American pool player (c.1932–2001)

"Fast Eddie" Parker (c. 1932, Springfield, Missouri – February 2, 2001, Brownsville, Texas) was an American pool player, claimed by many to have been the inspiration for the character "Fast Eddie" Felson in the 1959 Walter Tevis novel The Hustler. In both the 1961 film adaptation and the 1986 sequel, Felson was played by Paul Newman who earned Oscar nominations for both performances, winning the Academy Award for Best Actor for the latter.

Parker started playing pool at the age of nine when his father, a school superintendent, bought a used pool table. In high school, he acquired the nickname "Fast Eddie" for his speed in football and basketball.

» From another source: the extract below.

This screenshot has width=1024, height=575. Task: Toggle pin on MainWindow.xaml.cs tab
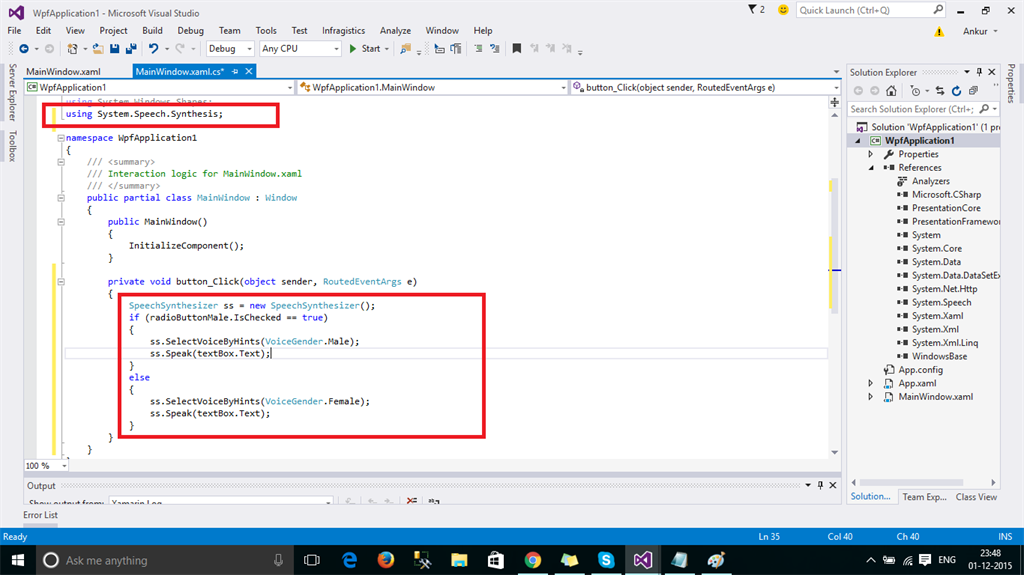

In Kansas City, he met six-time world champion Bennie Allen, who became the teenager's mentor. Parker later said, "I never had any idea I was going to turn professional and shoot for money until I started studying with Benny Allen." He made a living from the game, but did not get rich. According to him, his biggest win was $30,000 playing three-cushion billiards sometime in the 1950s, but his backer got $18,000 of that.

During his travels, in Louisville he befriended Walter Tevis, then a young man working his way through college. Parker stated, "When the [1961] movie came out, I didn't want to be associated with it. The movie would've blown my cover by the time I got to the next town." However, Tevis maintained that "Fast Eddie" and "Minnesota Fats" were fictitious, and he resented assertions that he had "created such memorable characters out of mere reportage". After his death in 1984, his widow debunked claims for years that the Fast Eddie character was based on a real person.

Parker retired either in the early 1970s or in 1980.

He died in 2001 at age 69 of a heart attack while attending the US Classic Billiards Eight-Ball Showdown tournament near Brownsville, Texas. He was survived by Peg, his wife of 50 years, and two children.